> [Problem description]:
Collect every line in the records below that contains the word "agent", and copy each such line in full.

> [Record list]:

—————

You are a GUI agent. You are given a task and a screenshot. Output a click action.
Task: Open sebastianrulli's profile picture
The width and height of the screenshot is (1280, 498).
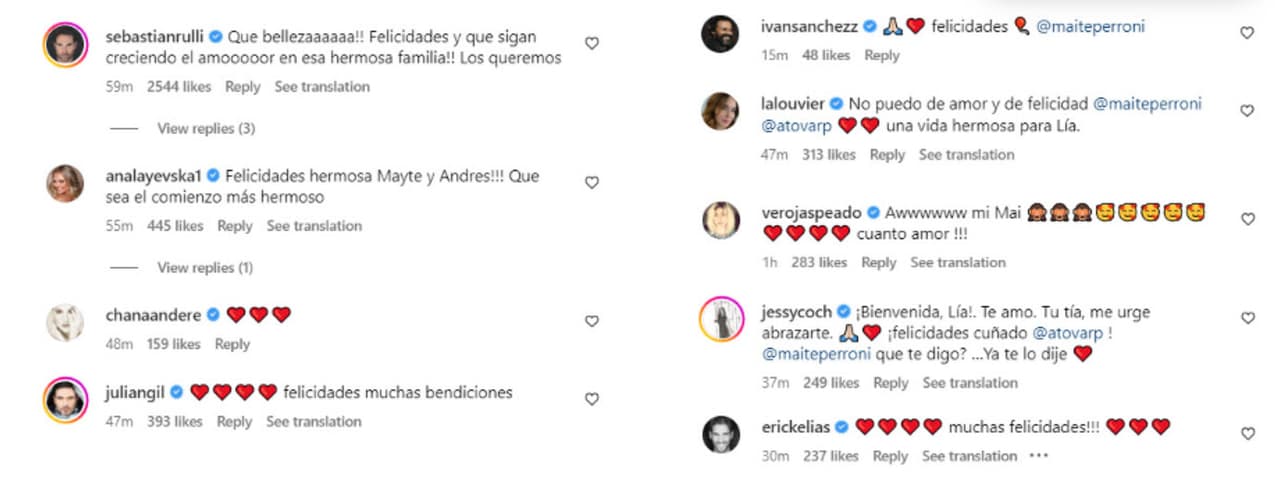point(65,45)
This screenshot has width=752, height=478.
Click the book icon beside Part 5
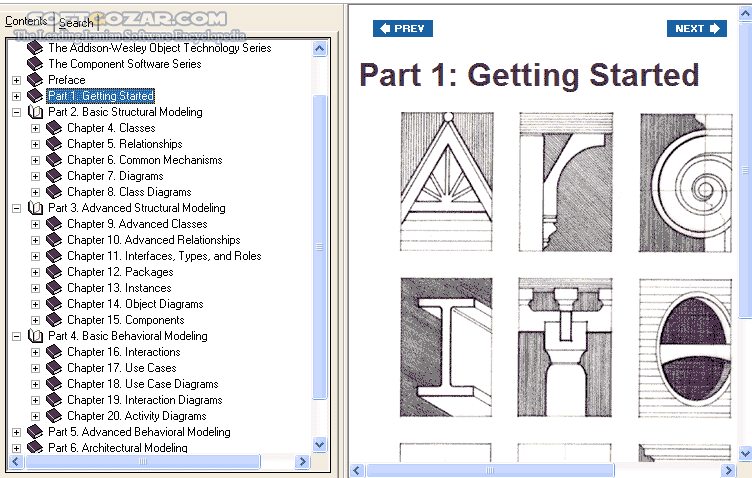coord(36,432)
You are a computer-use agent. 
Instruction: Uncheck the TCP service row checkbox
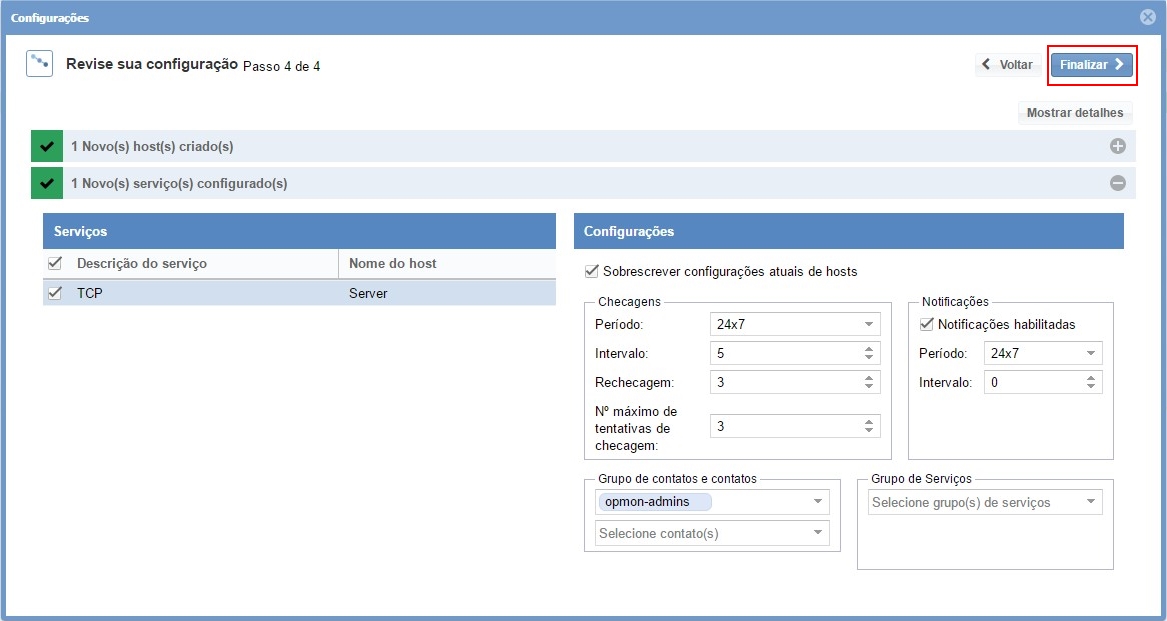[55, 293]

—————

> [Expected output]:
You are a GUI agent. You are given a task and a screenshot. Output a click action.
You are a computer-use agent. 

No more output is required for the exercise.